§ Information provided

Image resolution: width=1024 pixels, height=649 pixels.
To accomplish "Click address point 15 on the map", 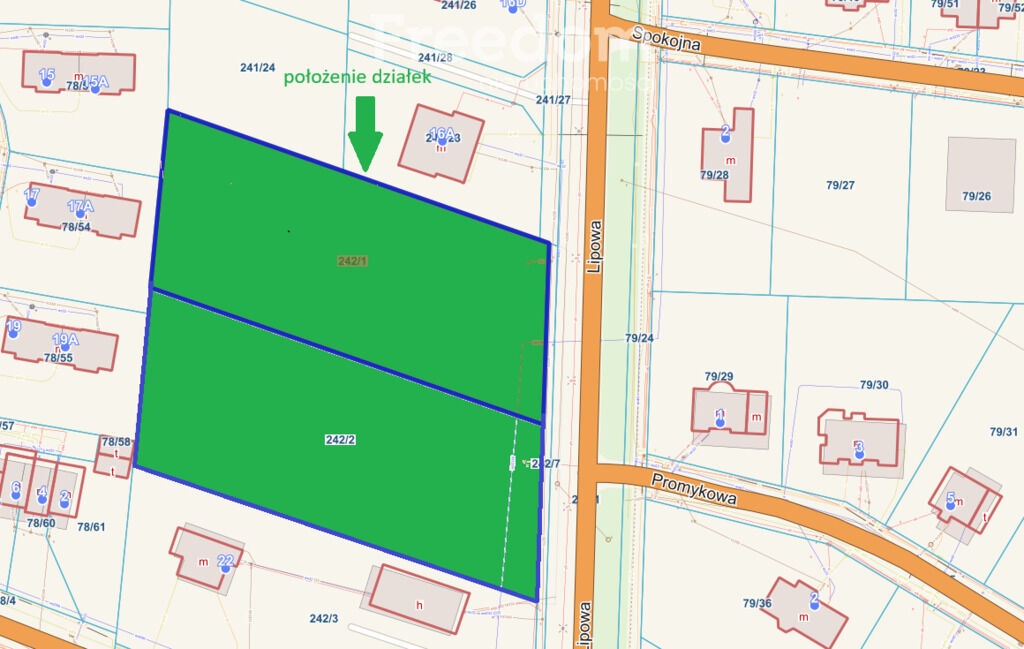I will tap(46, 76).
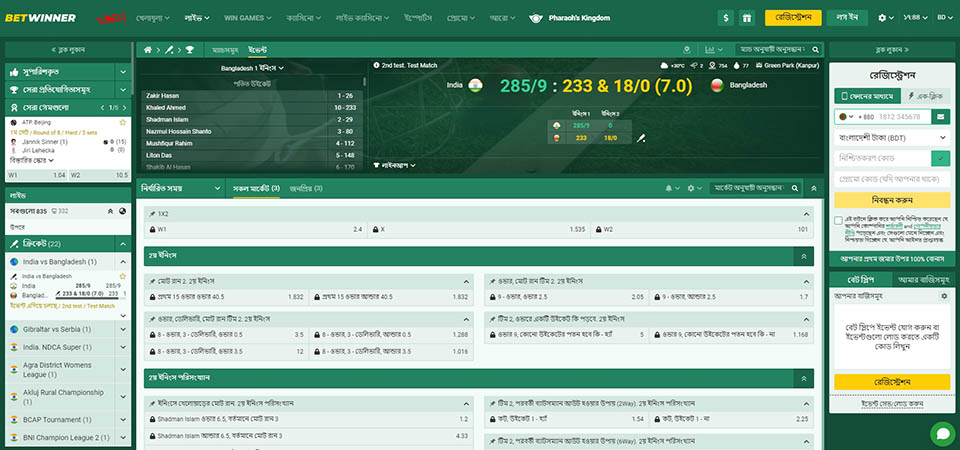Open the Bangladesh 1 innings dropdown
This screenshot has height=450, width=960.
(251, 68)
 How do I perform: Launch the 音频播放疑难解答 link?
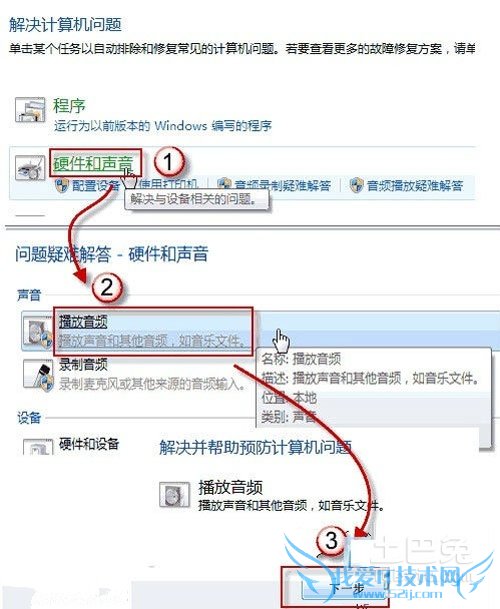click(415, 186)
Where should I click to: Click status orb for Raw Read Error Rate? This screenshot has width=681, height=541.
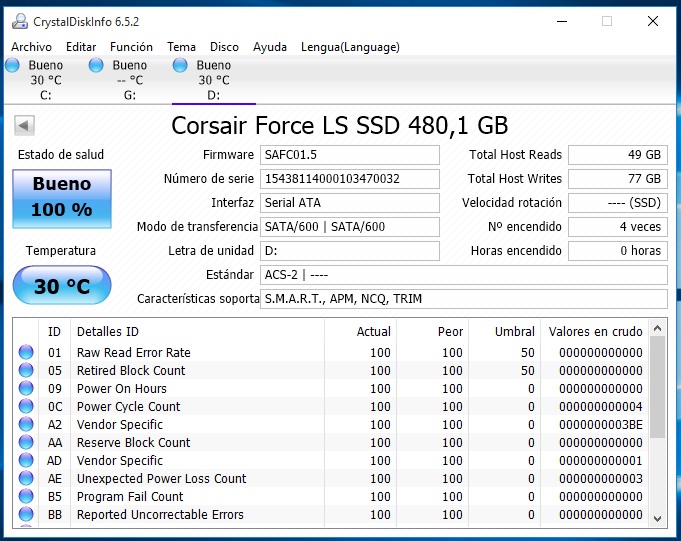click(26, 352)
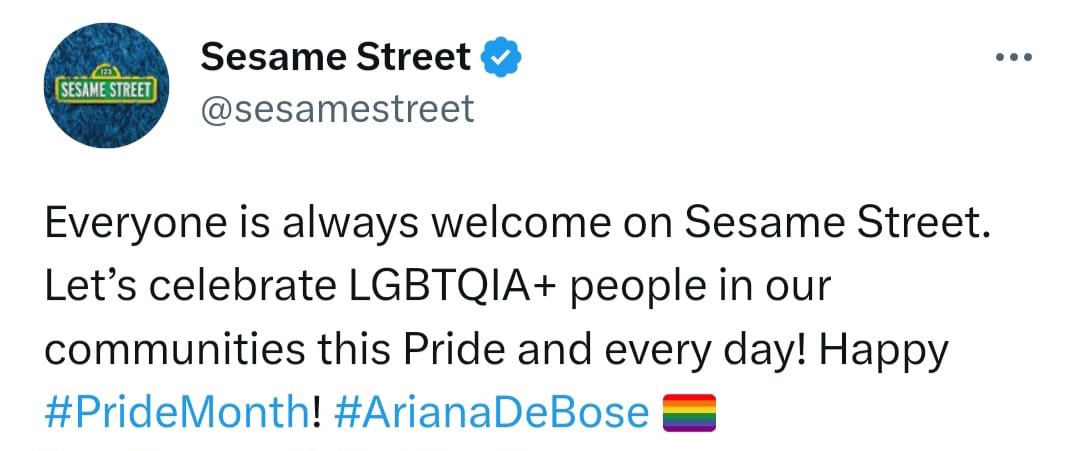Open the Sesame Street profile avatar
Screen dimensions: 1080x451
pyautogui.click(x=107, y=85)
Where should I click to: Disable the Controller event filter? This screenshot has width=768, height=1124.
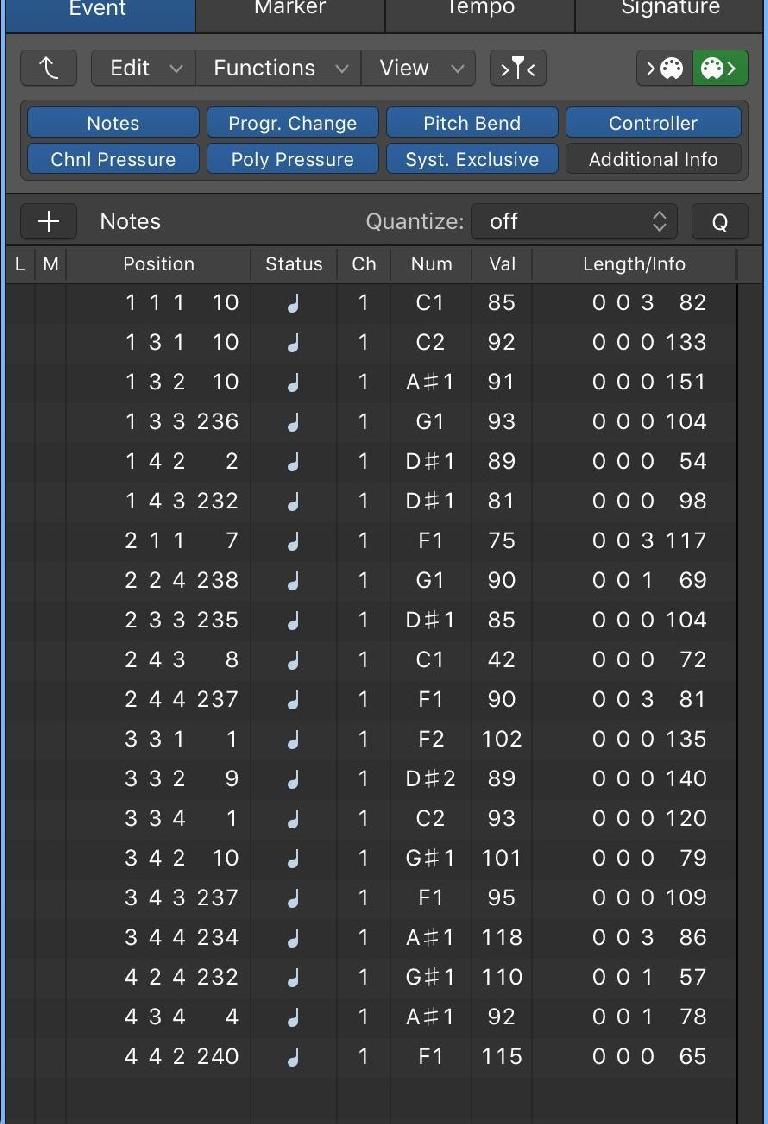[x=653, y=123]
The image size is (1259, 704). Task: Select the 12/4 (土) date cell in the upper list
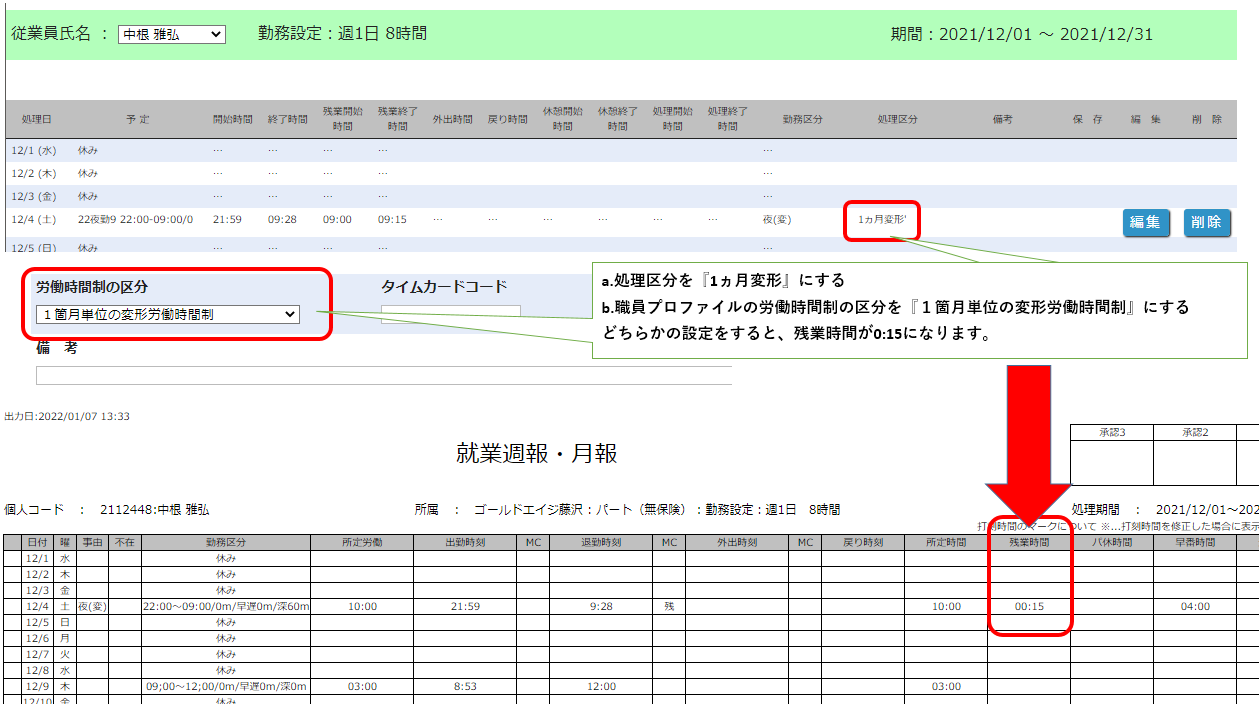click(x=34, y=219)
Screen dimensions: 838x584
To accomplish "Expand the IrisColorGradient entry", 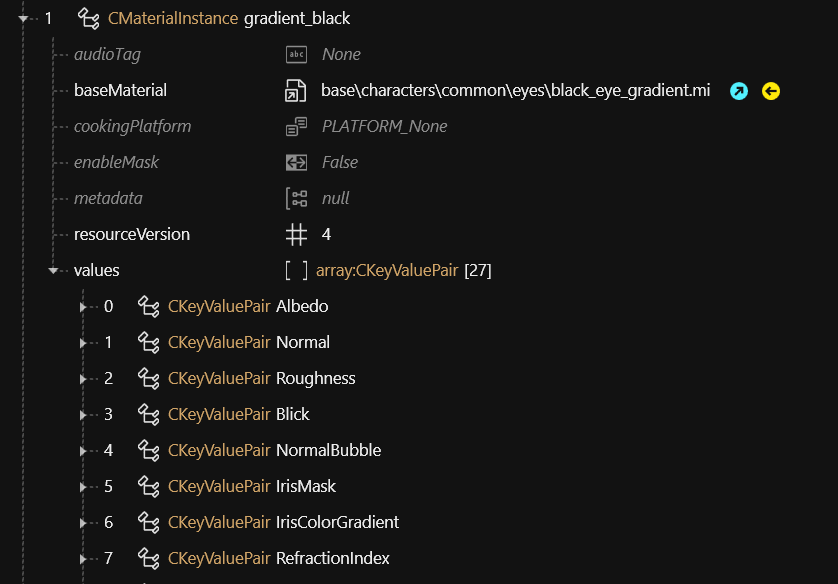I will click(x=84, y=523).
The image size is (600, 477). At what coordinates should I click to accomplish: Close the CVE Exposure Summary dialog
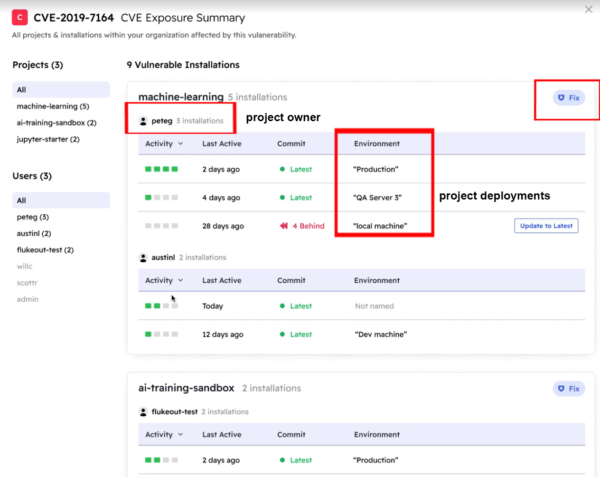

§ About this task
For this task, return exactly the stretch of the listing above from the line with "Where should I click to: Disable" through the line with "Screen dimensions: 838x584", inclusive and without pictures.

§ Response below
Where should I click to: Disable the Controller event filter? This screenshot has width=768, height=1124.
[x=653, y=123]
The image size is (1259, 704). Task: Select the 12/4 (土) date cell in the upper list
click(x=34, y=219)
Screen dimensions: 838x584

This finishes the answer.